Um dia um grande empresário precisava de algo e contratou um dos melhores advogados do país. Após explicar o que ele precisava o advogado falou:

- Mas isso é ilegal!

E ele retrucou:

- Mas é por isso mesmo que estou te contratando. Para transformar o ilegal em legal.
 
além do nome, é, provavelmente, de religião cristã, a deduzir pela quantidade de cruzes penduradas no pescoço e desenhadas em sua camiseta

Só comentando a passagem acima com meus dois centavos. Em todo grupo que seja muito grande de pessoas há indivíduos produzindo atos corretos e errados, mas o que cabe analisar é que é super comum encontrar uma pessoa que possua conceito superficial de riqueza (também riqueza de espírito) e poder que não tenham a ver com a realidade.

A riqueza é facilmente mal entendida hoje em dia por quem a percebe e por quem a recebe. Quando uma mansão é vista de longe ela divide a opinião de pessoas pobres em dois grupos. O primeiro é daqueles que percebem que a luta para manter a mansão começa bem antes da pessoa adquiri-la e continua na direção do futuro, distante da aparência instantânea de ver o objeto e o dono. O pobre que é culturalmente e espiritualmente rico não acredita só numa foto. O segundo grupo não percebe a diferença e tende a continuar pobre perdendo detalhes importantes do conceito de riqueza. Uma parte pode até escolher continuar fascinado pela própria ilusão.

O grupo que não percebeu vê, chocado pela surpresa, apenas as características quantitativas que o poder do mundo e da existência trazem. Filosoficamente, não só as características quantitativas mas também as qualitativas são parte do poder do universo e um sistema não funciona sem características qualitativas. E a qualidade (chamada de critério) é fácil de ser subestimada diante da quantidade. Inclusive essa confusão foi um dos estopins da segunda guerra no que o povo alemão foi manipulado para subestimar características qualitativas.

A palavra riqueza no contexto de pobreza espiritual se torna num adorno para significar apenas quantidade. A pessoa culturalmente pobre se surpreende com quantidades. De forma que ocorre uma confusão espalhada dentro e fora da religião de que quem segue uma religião é displicente com o significado, profundidade e alcance de palavras e teorias. Isso não é verdade. Mas é verdade que a situação de significação é um problema geral porque a mente possui atenção seletiva que pode se transformar em hábito e vício com a passagem do tempo.
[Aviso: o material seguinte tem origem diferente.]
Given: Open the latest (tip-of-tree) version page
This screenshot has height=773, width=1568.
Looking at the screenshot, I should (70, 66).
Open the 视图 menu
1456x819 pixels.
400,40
Problemas com a autoridade são também problemas de semântica. Se o problema se manifesta no governo então a mulher foi abusada por alguma autoridade menor em algum ponto da história dela, observemos bem autoridade menor (há pessoas que tem um cargo alto no papel mas podem não merecer em certo momento o título de autoridade e o erro pode ser intencional ou não). Se o problema aparece na pessoa ela manifesta pouca familiaridade com o significado das coisas e começa a aceitar apenas significados que lhe são familiares. Ainda, o cidadão começa a enxergar apenas significados e imagens familiares (tediosas ou de horror) naquilo que faz até um ponto de ruptura.

Não existe estímulo ao processo de ressignificação mas sim para o conflito. Existe a hipnose coletiva que pressiona pela solução mais rápida (quantidade ao invés de qualidade), tipo dizer que parte da culpa do erro é porque ela é cristã. E do mesmo jeito que é possível uma pessoa querer admirar o que escolheu e não seguir (por uma série de razões) é possível também haver outros problemas.

E vale um exemplo para reflexão. É muito mais rico passar uns dias com o artista preferido pessoalmente na mansão dele no Havaí do que ver apenas uma foto da mansão dele. Fotografias, imagens, palavras e símbolos são representações temporárias, amostras e simplificações momentâneas da realidade. Elas impressionam pelo fator quantitativo mas sem a qualidade o poder e a riqueza não apenas perdem o controle mas deixam de existir.